Single Image Training is the first and simplest implementation of LoRA Training via the /distill function in Distillery. As the name suggests, it enables training a LoRA with just a single image.

Important

Training a LoRA with a single image has both strengths and weaknesses. While it simplifies the process and offers clear data lineage, the limited data can restrict flexibility. This may require multiple attempts to fine-tune the prompt and parameters. It's most effective for specific use-cases.

The current implementation is optimized for human faces, particularly for preserving characters created in Distillery or other AI generators. It works best with portrait-type images, real portrait photos of humans, paintings, and similar mediums.

Warning

The input image's quality is crucial, as the training relies on minimal data. High resolution, clarity, and low noise in portrait-style square images produce the best results.

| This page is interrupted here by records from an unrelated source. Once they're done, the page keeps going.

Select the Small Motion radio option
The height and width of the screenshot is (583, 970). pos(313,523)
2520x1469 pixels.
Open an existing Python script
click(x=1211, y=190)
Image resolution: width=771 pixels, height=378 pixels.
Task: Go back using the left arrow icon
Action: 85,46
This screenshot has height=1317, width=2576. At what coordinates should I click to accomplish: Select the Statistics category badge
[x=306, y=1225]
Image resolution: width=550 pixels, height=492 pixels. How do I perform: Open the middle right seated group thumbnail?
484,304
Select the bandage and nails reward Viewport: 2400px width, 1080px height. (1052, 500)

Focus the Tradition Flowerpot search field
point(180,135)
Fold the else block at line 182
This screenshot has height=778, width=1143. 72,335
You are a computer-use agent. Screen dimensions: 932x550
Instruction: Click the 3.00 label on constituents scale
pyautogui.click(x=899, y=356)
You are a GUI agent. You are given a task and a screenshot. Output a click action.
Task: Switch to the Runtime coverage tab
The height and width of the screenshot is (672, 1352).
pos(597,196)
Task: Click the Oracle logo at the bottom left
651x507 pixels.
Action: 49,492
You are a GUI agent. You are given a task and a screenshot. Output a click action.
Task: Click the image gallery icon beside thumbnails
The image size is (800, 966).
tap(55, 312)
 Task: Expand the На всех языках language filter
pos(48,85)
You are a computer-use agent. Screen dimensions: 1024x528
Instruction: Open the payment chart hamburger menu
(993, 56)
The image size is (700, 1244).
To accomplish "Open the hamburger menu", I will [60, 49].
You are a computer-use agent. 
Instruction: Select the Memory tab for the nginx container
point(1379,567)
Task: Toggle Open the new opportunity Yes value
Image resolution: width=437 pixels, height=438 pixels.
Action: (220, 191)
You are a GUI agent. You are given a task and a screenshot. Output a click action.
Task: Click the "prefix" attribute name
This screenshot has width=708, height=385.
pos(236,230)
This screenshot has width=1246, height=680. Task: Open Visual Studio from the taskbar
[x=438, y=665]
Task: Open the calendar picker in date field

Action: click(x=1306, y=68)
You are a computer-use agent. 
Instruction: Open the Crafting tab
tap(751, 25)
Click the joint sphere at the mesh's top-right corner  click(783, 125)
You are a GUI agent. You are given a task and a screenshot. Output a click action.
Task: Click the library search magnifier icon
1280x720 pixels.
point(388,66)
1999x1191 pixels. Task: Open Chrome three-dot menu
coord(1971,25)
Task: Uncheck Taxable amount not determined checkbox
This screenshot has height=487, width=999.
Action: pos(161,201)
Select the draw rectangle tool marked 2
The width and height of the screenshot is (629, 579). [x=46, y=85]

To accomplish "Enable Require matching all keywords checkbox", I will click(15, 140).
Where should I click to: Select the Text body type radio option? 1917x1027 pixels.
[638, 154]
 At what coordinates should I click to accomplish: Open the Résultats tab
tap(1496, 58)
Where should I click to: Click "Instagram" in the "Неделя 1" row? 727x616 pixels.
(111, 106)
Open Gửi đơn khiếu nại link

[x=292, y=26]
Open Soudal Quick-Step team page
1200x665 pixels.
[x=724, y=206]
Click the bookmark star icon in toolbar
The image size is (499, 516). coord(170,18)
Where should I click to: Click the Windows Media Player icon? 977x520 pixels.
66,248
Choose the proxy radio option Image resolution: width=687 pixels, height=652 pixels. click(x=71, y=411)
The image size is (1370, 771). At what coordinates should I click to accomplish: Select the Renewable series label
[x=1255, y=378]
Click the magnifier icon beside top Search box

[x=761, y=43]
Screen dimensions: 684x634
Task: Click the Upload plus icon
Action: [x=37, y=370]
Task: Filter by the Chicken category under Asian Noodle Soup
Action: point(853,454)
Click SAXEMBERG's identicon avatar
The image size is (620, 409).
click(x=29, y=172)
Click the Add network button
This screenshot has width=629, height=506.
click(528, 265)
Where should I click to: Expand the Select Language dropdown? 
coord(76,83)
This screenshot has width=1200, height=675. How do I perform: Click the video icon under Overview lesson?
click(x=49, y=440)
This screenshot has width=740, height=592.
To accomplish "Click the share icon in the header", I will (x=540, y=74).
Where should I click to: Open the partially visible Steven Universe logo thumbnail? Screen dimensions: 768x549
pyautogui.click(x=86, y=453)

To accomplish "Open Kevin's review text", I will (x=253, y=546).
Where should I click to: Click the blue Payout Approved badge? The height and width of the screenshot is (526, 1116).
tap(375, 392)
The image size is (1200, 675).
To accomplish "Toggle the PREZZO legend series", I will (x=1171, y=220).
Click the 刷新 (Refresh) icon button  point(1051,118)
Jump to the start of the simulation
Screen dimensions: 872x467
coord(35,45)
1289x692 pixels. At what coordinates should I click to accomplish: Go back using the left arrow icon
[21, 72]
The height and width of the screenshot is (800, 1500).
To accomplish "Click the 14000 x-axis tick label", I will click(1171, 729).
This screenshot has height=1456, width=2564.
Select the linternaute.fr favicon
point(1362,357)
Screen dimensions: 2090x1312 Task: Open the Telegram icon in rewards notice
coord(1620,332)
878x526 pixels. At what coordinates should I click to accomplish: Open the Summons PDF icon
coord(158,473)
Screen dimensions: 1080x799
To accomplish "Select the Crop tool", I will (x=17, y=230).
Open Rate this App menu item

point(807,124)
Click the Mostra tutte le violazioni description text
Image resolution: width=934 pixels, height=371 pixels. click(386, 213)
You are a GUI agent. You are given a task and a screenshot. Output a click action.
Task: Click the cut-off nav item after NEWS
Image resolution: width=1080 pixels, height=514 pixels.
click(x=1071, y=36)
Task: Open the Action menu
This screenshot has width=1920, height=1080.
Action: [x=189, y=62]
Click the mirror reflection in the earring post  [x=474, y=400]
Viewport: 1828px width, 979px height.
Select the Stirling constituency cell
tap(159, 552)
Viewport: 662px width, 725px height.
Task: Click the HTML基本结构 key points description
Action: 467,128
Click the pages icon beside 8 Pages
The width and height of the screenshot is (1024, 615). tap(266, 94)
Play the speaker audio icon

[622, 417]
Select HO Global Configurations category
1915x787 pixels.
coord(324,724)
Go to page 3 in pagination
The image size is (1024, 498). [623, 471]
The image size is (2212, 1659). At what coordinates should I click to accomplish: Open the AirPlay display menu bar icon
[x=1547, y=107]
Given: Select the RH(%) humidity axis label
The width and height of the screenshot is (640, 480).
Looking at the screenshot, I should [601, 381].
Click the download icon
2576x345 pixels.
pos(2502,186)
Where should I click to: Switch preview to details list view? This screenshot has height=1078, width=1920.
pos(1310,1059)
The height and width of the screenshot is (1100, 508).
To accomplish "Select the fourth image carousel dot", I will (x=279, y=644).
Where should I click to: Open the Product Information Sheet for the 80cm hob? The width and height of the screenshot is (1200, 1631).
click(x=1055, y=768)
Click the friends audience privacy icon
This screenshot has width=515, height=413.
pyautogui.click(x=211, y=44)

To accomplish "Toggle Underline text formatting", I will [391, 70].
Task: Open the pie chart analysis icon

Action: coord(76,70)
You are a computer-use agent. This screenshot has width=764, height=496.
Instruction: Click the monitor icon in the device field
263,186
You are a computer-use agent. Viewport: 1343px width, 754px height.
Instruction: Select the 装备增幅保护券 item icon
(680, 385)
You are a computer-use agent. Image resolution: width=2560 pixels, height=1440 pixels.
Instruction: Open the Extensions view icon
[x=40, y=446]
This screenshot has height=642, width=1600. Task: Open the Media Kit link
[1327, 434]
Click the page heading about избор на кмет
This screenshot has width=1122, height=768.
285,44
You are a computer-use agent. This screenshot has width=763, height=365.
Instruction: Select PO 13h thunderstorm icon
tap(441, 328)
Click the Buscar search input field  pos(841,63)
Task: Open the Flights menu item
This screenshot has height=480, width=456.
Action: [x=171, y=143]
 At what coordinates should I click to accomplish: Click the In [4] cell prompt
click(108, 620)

Other applications, such as training styles, animals, creatures, items, etc., are in an experimental stage. Expect variability in the quality of the results for these use cases.

Suggestion

For a deeper understanding of the process and its limitations, refer to the "How does it work" section below.

Case Study

[WIP] In this section, we will cover a step-by-step example from training a LoRA to applying it in various scenarios, with different prompting styles and parameter usage.

How Does it Work

In this section, let's go through a step-by-step description of what happens once the user sends the /distill command:

  1. User Sends Request: The user sends a /distill <img_url> request.
  2. LoRA Name Assignment: As soon as the request is received, in the backend, a LoRA name is assigned to this request. It's a unique name composed of two rare tokens for Stable Diffusion.
  3. Confirmation Message: At this point, the user receives back the confirmation that training will happen, along with the future LoRA name mentioned in point #2.
  4. Image Processing: The image received from the user is renamed as <LoRA_Name>.png and saved in the backend. This file will stay there and can be referenced in different parameters, for example, --adapt <LoRA_Name>.png.
  5. Captioning the Image: The uploaded image is being captioned using visual large language models, optimized for human portraits.
  6. Regularization Image Selection: We use regularization images when training. At this step, each image is classified as either man, woman, or a person and 200 corresponding high-quality photographs are used as the regularization dataset.
  7. LoRA Training: Everything is ready for actual LoRA training to start. We train our LoRAs on top of Distillery's Cosmopolitan SD 1.5 model. This means LoRAs won't be usable for SDXL models.
  8. Flip Augmentation: To increase variability, the original image is mirrored, effectively 'doubling' the dataset. However, this can introduce problems in certain trainings for non-centered objects.
  9. Training Completion: Once the training is done, the trained LoRA checkpoint is saved in the system, and the user receives a notification that it has been successfully distilled.

From here, users are able to use and manage the LoRAs they just distilled.